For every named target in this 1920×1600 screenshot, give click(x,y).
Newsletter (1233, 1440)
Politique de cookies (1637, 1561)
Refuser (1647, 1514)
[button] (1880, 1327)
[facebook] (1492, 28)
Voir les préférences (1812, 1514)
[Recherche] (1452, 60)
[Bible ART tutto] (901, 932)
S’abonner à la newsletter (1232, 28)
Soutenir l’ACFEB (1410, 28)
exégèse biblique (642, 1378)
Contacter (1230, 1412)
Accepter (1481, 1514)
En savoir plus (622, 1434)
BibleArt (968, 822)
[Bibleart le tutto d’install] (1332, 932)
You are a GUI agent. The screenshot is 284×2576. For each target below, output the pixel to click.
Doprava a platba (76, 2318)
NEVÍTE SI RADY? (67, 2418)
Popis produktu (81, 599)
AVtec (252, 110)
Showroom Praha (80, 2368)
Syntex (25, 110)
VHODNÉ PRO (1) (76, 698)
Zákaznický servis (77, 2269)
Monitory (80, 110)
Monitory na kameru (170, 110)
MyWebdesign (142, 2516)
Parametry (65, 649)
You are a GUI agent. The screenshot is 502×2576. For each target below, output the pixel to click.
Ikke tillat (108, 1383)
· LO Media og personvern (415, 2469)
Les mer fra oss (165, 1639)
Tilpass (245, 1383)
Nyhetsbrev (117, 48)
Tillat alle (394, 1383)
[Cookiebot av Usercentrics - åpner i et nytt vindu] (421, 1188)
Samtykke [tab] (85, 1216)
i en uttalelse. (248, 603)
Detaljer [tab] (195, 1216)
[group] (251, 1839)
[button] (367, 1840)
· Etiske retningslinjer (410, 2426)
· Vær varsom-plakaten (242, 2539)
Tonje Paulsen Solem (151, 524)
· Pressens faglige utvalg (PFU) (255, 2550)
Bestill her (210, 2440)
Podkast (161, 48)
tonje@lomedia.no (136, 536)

> _TASK TO COMPLETE_
Beginning with the line that has "Zákaznický servis (77, 2269)" and ending with the line that has "personvern (415, 2469)", set down the lines above exactly and include no others.

> _EXERCISE ANSWER_
Zákaznický servis (77, 2269)
Monitory (80, 110)
Monitory na kameru (170, 110)
MyWebdesign (142, 2516)
Parametry (65, 649)
You are a GUI agent. The screenshot is 502×2576. For each target below, output the pixel to click.
Ikke tillat (108, 1383)
· LO Media og personvern (415, 2469)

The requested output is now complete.